In 1967, Life sent three correspondents into the field to document the living conditions that Black families endured in America’s ghettos. While his white colleagues Gerald Moore and Jack Newfield produced broad studies of Chicago’s West Side and the Bedford-Stuyvesant section of Brooklyn, Parks concentrated on a single family in Harlem, the Fontenelles.
With winter approaching, British West Indies immigrant Norman Fontenelle, Sr., and his wife, Bessie, were falling short in their efforts to scrape together enough to feed their nine children. Jobless and frustrated, Norman Sr. would drink and then beat Bessie. With no food to offer, Bessie could not prevent her youngest child, three-year-old Richard, from eating the plaster that fell from the walls of their tiny dirt-covered apartment. On Thanksgiving, Parks photographed the family huddled around an empty oven, trying to stave off the cold with their only source of heat. The image selected for the cover of the March 8, 1968 issue of Life is one of Parks’s most arresting: a wailing five year-old Ellen Fontenelle, with a tear fully formed at the bottom of one eye, just before it descends her cheek.
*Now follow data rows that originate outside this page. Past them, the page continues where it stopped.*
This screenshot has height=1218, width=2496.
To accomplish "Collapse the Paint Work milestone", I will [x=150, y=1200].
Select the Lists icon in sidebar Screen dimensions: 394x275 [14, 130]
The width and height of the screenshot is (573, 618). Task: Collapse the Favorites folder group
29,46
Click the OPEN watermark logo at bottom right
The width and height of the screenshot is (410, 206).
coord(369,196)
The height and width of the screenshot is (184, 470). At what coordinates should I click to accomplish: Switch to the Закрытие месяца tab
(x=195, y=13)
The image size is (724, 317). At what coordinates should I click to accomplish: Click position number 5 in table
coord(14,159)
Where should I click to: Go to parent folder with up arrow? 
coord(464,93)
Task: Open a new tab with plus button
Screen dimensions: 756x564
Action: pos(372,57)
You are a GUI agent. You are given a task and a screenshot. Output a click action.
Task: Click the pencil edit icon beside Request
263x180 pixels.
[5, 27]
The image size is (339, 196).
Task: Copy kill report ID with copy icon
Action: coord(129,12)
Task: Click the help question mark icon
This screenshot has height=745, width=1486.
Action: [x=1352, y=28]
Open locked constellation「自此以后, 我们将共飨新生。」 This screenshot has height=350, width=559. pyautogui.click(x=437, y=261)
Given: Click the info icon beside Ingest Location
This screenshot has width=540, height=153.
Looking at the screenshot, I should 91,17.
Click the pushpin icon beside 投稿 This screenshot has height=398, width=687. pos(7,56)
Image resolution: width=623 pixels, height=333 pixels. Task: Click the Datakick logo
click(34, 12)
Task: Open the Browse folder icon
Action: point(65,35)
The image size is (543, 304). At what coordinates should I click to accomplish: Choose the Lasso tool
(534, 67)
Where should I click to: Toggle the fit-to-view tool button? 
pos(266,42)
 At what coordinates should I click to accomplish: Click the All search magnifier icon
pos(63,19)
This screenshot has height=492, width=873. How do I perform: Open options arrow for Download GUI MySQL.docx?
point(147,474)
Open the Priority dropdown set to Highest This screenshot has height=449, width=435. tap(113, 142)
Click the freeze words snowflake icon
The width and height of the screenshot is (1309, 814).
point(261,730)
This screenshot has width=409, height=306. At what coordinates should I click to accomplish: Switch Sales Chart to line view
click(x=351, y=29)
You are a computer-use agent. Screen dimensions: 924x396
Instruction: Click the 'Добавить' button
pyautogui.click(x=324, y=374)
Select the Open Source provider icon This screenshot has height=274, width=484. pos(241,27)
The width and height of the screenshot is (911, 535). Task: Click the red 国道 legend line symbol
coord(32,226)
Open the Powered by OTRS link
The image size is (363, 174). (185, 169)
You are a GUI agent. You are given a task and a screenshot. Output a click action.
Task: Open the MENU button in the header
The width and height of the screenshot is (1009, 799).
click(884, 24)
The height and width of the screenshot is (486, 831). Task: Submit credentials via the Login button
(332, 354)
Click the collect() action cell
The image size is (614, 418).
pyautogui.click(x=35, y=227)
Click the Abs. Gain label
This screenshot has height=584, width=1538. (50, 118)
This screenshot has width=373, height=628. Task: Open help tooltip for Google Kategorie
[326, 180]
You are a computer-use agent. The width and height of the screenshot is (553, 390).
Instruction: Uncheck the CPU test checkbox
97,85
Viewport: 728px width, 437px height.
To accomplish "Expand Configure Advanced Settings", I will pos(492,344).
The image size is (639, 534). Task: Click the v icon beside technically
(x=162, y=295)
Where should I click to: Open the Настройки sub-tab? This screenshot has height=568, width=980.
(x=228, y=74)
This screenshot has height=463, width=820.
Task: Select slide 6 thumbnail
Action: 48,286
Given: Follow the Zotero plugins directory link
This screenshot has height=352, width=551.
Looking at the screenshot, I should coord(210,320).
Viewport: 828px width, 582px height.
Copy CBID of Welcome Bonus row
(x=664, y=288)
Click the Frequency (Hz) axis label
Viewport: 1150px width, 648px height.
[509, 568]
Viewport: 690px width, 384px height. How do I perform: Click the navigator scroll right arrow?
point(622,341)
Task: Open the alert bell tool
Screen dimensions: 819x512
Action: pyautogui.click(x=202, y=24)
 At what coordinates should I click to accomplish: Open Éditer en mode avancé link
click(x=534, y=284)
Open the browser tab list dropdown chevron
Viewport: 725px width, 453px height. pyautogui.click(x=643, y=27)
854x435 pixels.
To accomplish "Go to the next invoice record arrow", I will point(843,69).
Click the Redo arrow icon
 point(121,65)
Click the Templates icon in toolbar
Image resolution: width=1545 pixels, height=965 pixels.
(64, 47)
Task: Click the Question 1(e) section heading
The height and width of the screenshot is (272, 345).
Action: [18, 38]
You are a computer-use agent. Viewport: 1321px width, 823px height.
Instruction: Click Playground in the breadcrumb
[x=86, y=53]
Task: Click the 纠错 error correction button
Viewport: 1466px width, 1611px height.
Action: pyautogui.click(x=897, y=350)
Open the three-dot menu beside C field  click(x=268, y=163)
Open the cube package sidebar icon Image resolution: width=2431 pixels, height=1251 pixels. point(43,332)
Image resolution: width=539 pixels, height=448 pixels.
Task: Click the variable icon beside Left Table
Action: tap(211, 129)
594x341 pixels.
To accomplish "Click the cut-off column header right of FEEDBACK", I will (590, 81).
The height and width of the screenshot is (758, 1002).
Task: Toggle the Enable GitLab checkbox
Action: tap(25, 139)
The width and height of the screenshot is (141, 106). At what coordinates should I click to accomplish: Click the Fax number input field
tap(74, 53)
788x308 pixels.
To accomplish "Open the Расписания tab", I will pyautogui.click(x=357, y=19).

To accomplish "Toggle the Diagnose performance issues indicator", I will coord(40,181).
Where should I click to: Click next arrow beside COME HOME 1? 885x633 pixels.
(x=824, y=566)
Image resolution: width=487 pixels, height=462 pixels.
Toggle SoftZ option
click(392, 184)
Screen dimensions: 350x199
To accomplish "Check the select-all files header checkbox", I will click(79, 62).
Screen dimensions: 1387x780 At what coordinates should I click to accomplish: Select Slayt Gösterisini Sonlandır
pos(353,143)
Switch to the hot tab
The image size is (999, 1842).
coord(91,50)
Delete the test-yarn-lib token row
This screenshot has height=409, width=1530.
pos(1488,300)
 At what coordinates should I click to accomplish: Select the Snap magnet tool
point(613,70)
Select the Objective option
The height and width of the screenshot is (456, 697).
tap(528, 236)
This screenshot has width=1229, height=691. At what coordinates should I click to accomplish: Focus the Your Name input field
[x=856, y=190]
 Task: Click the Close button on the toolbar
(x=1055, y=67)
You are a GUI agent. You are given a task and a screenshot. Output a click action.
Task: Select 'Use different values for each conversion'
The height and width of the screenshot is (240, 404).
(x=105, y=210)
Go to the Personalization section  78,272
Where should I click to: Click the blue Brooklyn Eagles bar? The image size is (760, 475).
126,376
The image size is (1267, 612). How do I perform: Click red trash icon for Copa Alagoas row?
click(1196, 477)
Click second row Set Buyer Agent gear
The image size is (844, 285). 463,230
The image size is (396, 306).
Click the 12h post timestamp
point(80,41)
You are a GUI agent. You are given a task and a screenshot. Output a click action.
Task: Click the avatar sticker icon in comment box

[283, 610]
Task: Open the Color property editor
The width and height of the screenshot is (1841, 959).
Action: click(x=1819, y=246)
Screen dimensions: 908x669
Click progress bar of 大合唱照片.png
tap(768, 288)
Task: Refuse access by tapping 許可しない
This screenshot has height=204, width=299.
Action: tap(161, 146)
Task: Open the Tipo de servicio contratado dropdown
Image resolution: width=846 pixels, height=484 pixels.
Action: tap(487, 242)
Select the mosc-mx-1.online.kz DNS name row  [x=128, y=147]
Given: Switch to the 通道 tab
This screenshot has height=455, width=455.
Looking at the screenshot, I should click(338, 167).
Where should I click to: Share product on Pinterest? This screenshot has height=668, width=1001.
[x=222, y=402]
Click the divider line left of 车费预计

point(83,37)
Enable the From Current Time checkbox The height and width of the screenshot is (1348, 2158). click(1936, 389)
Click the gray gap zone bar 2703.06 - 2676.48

These photographs—and the experience of taking them—compelled Parks to write a remarkable introductory text for the article, a desperate plea for the nation to set aside bigotry for a more hopeful future:
We are not so far apart as it might seem. There is something about both of us that goes deeper than blood or black and white. It is our common search for a better life, a better world. I march now over the same ground you once marched. I fight for the same things you still fight for. My children’s needs are the same as your children’s. I too am America. America is me. It gave me the only life I know—so I must share in its survival. Look at me. Listen to me. Try to understand my struggle against your racism. There is yet a chance for us to live in peace beneath these restless skies.
Life readers responded with an outpouring of kindness and generosity to the Fontenelles. They contributed enough money to move the family into a small house on Long Island where the children would have access to fresh air and a better education.
Sadly, the hope these changes offered the family was short-lived. Three months after their relocation, Norman Sr. came home drunk and dropped a lit cigarette onto the family’s new sofa. Fire swept through the house, killing him and his son Kenneth. Though the rest of the family escaped with their lives, their home was burned to the ground. Bessie, now a single parent, returned woefully to Harlem. Parks visited her several years later on Christmas Eve, to find that the family had fallen apart. Two sons were in prison, one for selling drugs, another for stealing; three of her teenage daughters were “on the streets.” When Bessie died in 1992, Parks attended the funeral along with four of her children, two of whom would die from AIDS soon after. Norman Jr. died in prison, where he had mourned the passing of his parents and his siblings.